Political picture is far from rosy
HAVING entered August, it’s a natural time to reflect on the political year so far and the picture is far from rosy.
A government that never really got going has done little to silence growing dissent. Some have fared better than others, but few can claim any real progress 10 months on from casting our votes back in November.
Housing remains the most pressing issue, yet the numbers from the CSO paint a grim picture. In parts of Mayo, natural population increase is now in reverse. Both Swinford and Belmullet LEAs have recorded more deaths than births, a deeply worrying trend.
Both LEAs have some of the lengthiest lists of long-term vacant dwellings, and even with grants and remote working, little appears to have helped.
There has been no meaningful response to help encourage young families to settle across rural Ireland. As ever, the original sin of Irish public life is housing. No homes, a near-total clampdown on one-off rural builds, without an alternative offered, and persistent high levels of emigration despite record-low unemployment - all of it has left people feeling stuck, ready to blame and point fingers.
It’s worth remembering that before the pandemic, parties like the Greens and others on the left campaigned hard to 'end direct provision'.

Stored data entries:
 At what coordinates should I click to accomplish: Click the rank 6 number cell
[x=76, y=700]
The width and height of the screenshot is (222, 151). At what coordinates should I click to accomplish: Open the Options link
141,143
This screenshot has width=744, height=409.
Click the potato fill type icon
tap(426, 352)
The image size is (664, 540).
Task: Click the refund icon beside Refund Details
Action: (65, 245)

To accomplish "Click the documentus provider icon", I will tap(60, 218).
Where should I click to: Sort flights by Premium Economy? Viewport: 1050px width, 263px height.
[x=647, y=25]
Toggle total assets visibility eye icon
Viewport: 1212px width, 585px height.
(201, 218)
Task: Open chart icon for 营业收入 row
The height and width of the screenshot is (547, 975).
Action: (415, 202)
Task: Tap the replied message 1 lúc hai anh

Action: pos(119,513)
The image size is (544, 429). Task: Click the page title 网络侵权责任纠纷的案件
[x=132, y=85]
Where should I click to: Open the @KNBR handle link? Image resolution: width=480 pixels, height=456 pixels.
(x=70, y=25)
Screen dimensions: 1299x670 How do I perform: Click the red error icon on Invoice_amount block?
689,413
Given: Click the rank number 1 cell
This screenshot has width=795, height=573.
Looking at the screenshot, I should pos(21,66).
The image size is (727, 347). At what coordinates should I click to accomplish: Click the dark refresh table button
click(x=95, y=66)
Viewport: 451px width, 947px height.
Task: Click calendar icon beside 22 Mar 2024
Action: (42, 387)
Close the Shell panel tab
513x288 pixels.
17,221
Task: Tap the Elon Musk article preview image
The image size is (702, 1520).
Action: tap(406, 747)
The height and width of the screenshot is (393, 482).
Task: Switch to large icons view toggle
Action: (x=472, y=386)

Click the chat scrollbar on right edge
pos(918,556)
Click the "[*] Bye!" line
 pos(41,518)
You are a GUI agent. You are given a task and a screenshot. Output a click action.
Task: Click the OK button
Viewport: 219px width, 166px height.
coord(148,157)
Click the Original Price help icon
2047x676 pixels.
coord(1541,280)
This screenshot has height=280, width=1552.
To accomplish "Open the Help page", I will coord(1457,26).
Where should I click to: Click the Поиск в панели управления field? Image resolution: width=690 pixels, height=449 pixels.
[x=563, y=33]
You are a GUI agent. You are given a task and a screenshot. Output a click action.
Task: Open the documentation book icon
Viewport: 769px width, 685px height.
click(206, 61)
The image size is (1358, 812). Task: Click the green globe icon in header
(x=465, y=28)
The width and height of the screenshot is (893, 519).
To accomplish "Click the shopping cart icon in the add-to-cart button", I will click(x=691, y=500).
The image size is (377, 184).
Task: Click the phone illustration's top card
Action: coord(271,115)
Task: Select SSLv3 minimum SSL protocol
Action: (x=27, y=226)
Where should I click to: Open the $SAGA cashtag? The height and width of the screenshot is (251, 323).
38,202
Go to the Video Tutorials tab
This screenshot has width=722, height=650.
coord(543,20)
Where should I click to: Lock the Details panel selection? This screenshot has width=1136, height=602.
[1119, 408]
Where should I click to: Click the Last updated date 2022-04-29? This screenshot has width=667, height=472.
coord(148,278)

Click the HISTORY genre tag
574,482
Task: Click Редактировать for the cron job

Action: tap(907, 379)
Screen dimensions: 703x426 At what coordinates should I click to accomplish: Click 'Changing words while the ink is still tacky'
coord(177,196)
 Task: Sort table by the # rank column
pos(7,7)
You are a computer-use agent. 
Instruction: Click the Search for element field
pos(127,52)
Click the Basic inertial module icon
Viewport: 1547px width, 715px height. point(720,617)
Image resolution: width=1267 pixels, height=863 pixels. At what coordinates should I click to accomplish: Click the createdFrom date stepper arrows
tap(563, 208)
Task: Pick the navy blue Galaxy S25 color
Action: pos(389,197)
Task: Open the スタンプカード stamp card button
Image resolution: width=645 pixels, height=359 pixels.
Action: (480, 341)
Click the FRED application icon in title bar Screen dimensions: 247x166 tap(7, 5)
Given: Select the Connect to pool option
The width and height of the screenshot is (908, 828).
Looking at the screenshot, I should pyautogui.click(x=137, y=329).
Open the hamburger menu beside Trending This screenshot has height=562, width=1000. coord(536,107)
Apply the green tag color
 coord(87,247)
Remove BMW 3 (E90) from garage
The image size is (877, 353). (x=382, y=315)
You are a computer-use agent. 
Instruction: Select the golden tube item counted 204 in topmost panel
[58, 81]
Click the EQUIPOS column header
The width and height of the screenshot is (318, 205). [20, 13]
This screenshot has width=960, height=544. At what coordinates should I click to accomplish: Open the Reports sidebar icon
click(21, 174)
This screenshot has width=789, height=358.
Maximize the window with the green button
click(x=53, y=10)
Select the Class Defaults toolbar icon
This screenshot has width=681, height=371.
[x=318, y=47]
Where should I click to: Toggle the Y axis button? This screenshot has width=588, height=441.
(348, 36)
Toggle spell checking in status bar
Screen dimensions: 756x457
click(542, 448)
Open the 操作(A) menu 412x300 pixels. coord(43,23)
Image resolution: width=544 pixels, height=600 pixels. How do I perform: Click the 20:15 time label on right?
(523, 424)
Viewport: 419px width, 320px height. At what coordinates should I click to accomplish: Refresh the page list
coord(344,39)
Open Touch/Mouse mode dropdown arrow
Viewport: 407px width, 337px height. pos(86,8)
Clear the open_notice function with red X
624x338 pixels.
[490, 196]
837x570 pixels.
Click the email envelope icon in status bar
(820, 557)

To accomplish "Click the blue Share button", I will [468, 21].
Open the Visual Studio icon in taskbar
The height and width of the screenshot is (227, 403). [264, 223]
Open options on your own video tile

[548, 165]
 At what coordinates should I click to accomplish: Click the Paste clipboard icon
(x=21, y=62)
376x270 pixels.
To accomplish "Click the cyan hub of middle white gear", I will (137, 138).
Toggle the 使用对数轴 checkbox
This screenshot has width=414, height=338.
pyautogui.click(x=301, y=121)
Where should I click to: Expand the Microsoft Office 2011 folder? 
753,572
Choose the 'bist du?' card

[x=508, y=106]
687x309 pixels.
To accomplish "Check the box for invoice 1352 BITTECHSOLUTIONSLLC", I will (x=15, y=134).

» Actions to take:
1 – In the column on the political year, which two LEAs are said to have recorded more deaths than births?
2 – Reproduce word for word the passage of the column between "Both LEAs have" and "and point fingers.", inclusive.

» Answers by item:
1 – Swinford and Belmullet LEAs.

2 –
Both LEAs have some of the lengthiest lists of long-term vacant dwellings, and even with grants and remote working, little appears to have helped.
There has been no meaningful response to help encourage young families to settle across rural Ireland. As ever, the original sin of Irish public life is housing. No homes, a near-total clampdown on one-off rural builds, without an alternative offered, and persistent high levels of emigration despite record-low unemployment - all of it has left people feeling stuck, ready to blame and point fingers.